Veira menghampiri pilar itu dan mengusapnya dengan penuh kerinduan.
“Bisakah kau mengaktifkannya, Penguasa Naga?”
“Aku tidak tahu. Aku akan mencari tahu.”
“…Jangan bilang kau tidak tahu cara mengaktifkan benda ini.”
“Maksudku, aku tidak tahu. Mengelola Almagest adalah tugas Elder Dragon.” Veira mengangkat bahu. “Tapi tetap saja, perangkat kuno seperti ini biasanya…” Dia memancarkan mana melalui ujung jarinya yang menyentuh Almagest. “…cenderung mulai bekerja saat kamu memberi mereka banyak mana.”
“Metode yang kasar. Aku heran, kok bisa berhasil,” kata Rivaiz, suaranya antara tidak percaya dan heran.
Suara mendesing…
Sebuah bola langit yang memantulkan langit malam diproyeksikan ke seluruh ruangan.
“Posisi bintang-bintang benar-benar telah berubah,” bisik Veira sambil menatap proyeksi langit berbintang.

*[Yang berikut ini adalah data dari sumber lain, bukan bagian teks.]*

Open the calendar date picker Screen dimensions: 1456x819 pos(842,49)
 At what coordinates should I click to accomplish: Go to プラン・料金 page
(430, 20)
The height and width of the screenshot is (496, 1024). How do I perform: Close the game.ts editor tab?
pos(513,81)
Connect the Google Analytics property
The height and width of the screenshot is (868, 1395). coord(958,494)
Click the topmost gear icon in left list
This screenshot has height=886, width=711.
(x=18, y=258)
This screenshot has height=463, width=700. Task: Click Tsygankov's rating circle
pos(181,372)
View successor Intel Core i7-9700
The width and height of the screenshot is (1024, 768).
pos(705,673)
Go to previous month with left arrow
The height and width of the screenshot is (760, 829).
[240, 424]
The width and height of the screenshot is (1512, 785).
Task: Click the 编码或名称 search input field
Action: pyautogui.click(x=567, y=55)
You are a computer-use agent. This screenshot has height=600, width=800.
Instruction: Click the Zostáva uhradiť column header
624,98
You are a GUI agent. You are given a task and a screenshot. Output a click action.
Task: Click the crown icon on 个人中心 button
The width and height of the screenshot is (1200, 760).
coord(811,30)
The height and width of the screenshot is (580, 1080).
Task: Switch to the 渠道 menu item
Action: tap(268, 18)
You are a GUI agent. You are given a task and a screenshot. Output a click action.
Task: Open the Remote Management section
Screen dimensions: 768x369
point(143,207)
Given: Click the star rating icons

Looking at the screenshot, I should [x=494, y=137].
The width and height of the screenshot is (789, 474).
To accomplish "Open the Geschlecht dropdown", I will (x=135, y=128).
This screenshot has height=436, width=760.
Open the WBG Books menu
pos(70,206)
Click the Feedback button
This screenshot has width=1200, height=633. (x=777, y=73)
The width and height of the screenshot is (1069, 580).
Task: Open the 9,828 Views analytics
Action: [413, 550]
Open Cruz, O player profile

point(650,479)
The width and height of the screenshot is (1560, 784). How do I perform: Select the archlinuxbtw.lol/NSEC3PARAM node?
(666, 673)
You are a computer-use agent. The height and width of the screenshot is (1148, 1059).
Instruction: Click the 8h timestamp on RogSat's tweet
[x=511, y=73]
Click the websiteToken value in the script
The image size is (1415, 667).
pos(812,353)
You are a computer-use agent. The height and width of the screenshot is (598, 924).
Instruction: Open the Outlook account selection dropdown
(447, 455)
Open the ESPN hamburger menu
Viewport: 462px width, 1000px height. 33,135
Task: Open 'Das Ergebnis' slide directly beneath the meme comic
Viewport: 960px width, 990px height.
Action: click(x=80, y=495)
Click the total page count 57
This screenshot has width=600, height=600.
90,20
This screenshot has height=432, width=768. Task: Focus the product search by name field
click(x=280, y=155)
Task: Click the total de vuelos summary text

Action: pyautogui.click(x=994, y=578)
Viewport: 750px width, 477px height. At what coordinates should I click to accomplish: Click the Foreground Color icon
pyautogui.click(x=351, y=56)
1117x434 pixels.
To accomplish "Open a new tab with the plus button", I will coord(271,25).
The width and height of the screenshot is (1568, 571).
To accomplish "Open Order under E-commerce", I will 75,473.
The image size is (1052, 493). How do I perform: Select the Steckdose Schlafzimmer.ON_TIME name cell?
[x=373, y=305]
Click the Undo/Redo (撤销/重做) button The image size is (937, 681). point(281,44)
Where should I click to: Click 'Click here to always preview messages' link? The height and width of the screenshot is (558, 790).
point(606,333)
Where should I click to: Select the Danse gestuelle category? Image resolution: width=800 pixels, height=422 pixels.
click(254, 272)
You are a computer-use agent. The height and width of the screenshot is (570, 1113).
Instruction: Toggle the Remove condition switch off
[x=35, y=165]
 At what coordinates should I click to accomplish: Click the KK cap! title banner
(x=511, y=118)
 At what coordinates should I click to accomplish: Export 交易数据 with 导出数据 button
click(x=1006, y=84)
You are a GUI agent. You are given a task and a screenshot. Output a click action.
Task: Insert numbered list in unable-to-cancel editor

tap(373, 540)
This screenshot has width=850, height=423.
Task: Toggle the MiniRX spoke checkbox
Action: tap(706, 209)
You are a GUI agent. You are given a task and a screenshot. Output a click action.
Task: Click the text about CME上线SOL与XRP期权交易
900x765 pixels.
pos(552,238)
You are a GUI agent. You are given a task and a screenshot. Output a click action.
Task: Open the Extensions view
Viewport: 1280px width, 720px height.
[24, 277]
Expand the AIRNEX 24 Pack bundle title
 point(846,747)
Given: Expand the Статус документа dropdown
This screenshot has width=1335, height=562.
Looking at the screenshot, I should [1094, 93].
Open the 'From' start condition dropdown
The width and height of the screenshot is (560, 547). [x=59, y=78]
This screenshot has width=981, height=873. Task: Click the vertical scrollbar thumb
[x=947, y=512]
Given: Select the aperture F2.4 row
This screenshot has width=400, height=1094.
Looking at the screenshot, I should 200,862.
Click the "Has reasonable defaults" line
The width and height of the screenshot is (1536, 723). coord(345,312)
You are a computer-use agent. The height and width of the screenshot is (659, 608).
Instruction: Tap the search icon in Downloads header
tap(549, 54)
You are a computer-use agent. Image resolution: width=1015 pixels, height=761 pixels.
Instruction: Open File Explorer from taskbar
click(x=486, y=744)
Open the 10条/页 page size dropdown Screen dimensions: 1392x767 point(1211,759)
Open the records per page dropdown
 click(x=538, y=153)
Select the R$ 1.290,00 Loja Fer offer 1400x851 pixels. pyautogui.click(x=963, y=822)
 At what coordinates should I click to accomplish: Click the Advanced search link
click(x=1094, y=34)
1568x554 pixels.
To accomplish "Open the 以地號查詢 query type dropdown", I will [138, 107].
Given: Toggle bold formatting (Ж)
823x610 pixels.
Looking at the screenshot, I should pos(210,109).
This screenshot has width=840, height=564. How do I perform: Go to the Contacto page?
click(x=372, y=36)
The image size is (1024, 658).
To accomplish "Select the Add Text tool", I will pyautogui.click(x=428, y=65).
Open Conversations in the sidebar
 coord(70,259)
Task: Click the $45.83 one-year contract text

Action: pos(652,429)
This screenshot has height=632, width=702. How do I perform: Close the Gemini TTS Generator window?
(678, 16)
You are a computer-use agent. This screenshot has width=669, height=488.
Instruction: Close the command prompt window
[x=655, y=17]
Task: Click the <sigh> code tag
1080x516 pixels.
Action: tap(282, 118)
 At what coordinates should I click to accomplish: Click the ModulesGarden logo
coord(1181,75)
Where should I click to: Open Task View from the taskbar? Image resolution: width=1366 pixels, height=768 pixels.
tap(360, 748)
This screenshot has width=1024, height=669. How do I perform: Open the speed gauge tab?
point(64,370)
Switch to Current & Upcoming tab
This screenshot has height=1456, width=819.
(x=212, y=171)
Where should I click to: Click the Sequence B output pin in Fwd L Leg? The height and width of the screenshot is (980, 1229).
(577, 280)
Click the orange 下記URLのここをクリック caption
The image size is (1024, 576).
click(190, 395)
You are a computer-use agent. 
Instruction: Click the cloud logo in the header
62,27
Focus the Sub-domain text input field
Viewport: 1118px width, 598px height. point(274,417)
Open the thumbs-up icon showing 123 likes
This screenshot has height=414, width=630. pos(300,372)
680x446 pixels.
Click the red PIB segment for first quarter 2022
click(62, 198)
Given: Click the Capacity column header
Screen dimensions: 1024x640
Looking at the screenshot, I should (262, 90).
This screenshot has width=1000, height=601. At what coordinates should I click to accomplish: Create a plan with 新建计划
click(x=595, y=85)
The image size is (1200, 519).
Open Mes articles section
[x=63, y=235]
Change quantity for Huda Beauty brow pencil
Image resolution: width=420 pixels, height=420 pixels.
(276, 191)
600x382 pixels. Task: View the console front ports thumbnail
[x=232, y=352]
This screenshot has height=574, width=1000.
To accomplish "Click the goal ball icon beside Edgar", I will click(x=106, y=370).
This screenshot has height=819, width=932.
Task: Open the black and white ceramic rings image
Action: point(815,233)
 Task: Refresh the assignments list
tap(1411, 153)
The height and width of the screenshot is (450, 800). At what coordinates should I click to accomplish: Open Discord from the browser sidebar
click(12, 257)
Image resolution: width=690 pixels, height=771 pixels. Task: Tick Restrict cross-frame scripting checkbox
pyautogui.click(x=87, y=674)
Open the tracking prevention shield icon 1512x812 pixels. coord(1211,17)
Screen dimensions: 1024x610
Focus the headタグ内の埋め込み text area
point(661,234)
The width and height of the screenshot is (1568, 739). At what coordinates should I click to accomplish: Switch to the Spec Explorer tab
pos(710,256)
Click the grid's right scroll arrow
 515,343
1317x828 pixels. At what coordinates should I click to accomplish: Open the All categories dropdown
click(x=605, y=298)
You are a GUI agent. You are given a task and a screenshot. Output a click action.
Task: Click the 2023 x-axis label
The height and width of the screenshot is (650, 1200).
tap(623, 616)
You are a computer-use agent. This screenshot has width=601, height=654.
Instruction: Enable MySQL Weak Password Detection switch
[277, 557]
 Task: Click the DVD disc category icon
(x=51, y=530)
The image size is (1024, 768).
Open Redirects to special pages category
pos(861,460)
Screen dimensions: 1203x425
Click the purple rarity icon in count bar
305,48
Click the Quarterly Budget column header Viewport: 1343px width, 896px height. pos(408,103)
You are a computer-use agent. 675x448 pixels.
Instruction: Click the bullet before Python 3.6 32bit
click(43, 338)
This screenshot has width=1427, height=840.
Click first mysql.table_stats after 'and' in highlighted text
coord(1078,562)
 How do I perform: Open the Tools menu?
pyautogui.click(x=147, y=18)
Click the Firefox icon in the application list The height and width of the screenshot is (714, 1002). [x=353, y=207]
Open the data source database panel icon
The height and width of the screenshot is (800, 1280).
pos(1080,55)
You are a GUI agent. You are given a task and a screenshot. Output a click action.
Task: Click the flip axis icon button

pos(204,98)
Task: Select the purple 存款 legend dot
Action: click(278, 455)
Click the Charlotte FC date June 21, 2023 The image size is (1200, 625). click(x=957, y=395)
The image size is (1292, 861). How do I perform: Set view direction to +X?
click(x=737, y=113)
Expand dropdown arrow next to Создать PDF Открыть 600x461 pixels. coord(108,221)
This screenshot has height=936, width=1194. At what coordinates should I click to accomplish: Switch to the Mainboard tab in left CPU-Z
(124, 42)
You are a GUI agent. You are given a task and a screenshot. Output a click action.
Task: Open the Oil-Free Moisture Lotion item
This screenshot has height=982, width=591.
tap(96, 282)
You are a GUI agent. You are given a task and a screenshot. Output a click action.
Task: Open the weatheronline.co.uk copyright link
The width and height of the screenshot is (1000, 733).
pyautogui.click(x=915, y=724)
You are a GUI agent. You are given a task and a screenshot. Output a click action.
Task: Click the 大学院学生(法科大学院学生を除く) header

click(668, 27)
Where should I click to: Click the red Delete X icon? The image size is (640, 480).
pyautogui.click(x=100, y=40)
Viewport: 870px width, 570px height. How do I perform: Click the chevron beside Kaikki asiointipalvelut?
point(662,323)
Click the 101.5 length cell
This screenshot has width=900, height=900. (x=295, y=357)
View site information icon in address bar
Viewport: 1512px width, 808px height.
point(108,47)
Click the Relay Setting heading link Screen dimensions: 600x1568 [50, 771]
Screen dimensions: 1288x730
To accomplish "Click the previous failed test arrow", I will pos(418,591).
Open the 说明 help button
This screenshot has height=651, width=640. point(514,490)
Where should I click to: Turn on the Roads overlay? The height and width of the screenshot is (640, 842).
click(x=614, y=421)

Almagest mencatat semua pergerakan bintang, dan jika mereka menelusuri kembali catatan tersebut, mereka akan dapat menyelidiki apa yang terjadi pada dunia setelah peperangan antara Penguasa Kegelapan dan umat manusia berakhir.
Tentang Void, bentuk kehidupan tak dikenal yang tidak ada seribu tahun lalu, dan bintang aneh yang disebut manusia sebagai Bintang Bencana.